El poder interno en Moncloa atraviesa una transformación profunda en el momento más delicado del Gobierno. Mientras el Ejecutivo intensifica su ofensiva contra el juez Juan Carlos Peinado por el caso de Begoña Gómez, Pedro Sánchez reordena su núcleo de confianza y desplaza a quienes hasta ahora ocupaban posiciones clave. Nadie resulta imprescindible. Nadie permanece. La lógica del poder con Sánchez se impone con crudeza: ascender hoy no garantiza sobrevivir mañana.
Sánchez endurece el discurso y activa su maquinaria interna
El Gobierno ha elevado el tono contra el juez Juan Carlos Peinado como nunca antes. Elma Saiz, Félix Bolaños y Óscar Puente lanzaron ataques coordinados desde la rueda de prensa del Consejo de Ministros. Ninguno se salió del guion. Ninguno moderó el mensaje. Dentro del propio Ejecutivo reconocen la magnitud del momento.
La posibilidad de que Begoña Gómez acabe sentándose en el banquillo marca la estrategia política. El Ejecutivo busca apoyo en instancias superiores como la Audiencia Provincial de Madrid para ganar tiempo y contener el impacto.
El verdadero poder: Diego Rubio toma el control
El cambio más relevante no aparece en titulares. Se consolida dentro de Moncloa. Diego Rubio, jefe de gabinete de Sánchez, asume la coordinación política del Gobierno en los asuntos clave.

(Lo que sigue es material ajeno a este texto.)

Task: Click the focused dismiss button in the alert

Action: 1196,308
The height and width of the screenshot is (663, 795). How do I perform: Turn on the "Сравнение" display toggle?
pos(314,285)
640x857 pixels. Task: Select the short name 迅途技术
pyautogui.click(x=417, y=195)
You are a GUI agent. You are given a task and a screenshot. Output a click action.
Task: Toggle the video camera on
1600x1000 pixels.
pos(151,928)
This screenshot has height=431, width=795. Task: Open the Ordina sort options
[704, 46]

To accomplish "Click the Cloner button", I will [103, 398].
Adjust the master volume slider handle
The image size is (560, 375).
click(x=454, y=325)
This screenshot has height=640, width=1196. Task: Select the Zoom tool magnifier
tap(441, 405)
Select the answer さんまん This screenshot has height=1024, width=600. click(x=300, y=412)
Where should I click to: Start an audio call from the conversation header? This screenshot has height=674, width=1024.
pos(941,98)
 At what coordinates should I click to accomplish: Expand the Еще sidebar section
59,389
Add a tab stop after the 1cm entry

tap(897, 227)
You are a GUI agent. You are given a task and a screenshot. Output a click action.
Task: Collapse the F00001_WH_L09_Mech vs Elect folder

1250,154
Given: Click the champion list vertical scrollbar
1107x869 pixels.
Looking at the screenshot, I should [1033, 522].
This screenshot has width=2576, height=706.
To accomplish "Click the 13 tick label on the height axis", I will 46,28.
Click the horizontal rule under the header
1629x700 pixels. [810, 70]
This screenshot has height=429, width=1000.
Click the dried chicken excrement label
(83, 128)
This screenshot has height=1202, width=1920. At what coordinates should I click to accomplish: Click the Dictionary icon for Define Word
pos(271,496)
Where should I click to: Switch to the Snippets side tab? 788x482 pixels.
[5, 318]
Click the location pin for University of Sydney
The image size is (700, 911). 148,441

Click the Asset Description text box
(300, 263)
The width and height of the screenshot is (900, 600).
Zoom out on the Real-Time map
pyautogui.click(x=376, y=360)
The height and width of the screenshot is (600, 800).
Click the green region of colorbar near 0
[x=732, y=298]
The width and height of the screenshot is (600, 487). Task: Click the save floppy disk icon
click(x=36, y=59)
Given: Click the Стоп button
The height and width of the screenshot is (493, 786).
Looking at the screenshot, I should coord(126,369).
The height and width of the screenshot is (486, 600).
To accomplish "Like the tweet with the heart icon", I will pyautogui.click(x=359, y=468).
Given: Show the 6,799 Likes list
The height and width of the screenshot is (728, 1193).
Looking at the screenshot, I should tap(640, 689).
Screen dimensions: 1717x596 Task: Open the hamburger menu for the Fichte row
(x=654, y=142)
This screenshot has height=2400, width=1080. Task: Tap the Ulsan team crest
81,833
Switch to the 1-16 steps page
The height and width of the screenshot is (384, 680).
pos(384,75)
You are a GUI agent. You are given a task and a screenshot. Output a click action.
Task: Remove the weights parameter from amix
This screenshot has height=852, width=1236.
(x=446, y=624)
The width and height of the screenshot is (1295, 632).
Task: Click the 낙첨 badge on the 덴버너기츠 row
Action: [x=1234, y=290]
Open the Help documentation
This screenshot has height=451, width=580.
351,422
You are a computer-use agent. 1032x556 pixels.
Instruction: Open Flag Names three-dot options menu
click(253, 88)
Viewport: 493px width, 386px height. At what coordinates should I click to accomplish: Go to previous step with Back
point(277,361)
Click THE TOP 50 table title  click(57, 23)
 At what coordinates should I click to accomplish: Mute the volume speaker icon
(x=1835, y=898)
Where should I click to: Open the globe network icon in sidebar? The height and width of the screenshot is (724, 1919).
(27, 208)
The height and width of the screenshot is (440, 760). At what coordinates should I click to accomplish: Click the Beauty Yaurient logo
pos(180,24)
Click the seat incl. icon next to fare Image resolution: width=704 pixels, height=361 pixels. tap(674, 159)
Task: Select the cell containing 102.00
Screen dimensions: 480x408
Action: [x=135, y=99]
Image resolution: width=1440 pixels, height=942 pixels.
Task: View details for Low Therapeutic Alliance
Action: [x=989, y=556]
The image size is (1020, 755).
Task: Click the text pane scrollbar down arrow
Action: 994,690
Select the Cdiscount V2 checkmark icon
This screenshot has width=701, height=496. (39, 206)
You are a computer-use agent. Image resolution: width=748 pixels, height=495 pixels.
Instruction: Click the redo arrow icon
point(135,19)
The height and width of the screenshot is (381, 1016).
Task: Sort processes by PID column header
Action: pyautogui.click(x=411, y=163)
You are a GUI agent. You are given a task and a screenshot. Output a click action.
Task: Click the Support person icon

Rubio ordena el mensaje, fija los tiempos y decide el alcance de cada respuesta. Su papel crece de forma constante mientras otros perfiles pierden influencia. La interlocución entre ministerios ya no pasa por los canales habituales. El poder se concentra.
Menos intermediarios, más control
Este nuevo modelo reduce el número de manos que participan en las decisiones. Antes, figuras como Óscar López o el propio Ministerio de Justicia articulaban la estrategia. Ahora, todo fluye por un circuito más corto y más cerrado.
Rubio ya ha influido en decisiones clave como la desclasificación de documentos del 23-F, la reforma del aborto o la ofensiva contra plataformas digitales. La estructura formal del Gobierno sigue intacta, pero el poder real ha cambiado de lugar.
Bolaños y López: del centro al desgaste
Félix Bolaños mantiene presencia pública, pero pierde peso estratégico. Comparece, da la cara y asume el desgaste político, mientras otros toman las decisiones. Óscar López sigue el mismo camino. Ambos actuaban como piezas clave al inicio de la legislatura. Hoy ven cómo su influencia se reduce de forma progresiva.
En paralelo, Carlos Cuerpo gana protagonismo. Como vicepresidente primero, se consolida en el núcleo económico y participa en la definición de la estrategia general del Ejecutivo.
Los “Kleenex” de Sánchez: ascenso, uso y caída
El patrón resulta imposible de ignorar. Muchos dentro del Gobierno creen que ascender junto a Sánchez garantiza estabilidad y cercanía al poder. La realidad demuestra lo contrario.
Se equivocan profundamente. Sánchez no comparte el poder, lo administra y lo retira.
El presidente no tolera perfiles que puedan hacerle sombra. Promociona a sus colaboradores cuando los necesita. Los exprime políticamente hasta el límite. Y cuando dejan de ser útiles o acumulan demasiado protagonismo, los aparta sin contemplaciones.
Como señala una fuente interna, «Se creen que por ascender con el tirano Sánchez van a permanecer siempre a su lado. Pero el tirano no quiere a nadie que le haga sombra. Los usa, los exprime y cuando ya no le interesa los tira. Son los Kleenex de Sánchez.«
Esta dinámica no responde a una excepción. Define el funcionamiento interno del poder en Moncloa con Sánchez. Nadie se consolida. Nadie se mantiene si deja de servir al objetivo político del momento.
Poder personal frente a instituciones
La evolución del poder interno Moncloa Sánchez muestra un modelo político centrado en el control total. Sánchez reduce intermediarios, concentra decisiones y sustituye piezas según conviene.
En Moncloa no existen equipos, existen piezas reemplazables al servicio de un poder personal.
España necesita instituciones fuertes, estables y transparentes. La política no puede depender de equilibrios internos cambiantes ni de lealtades condicionadas.
Cuando el poder se ejerce como un mecanismo de uso y descarte, la democracia se resiente. Y cuando los dirigentes se convierten en “Kleenex”, el proyecto político deja de ser colectivo para convertirse en una estrategia personal de supervivencia. Es la forma de actuar de los tiranos, de Sánchez.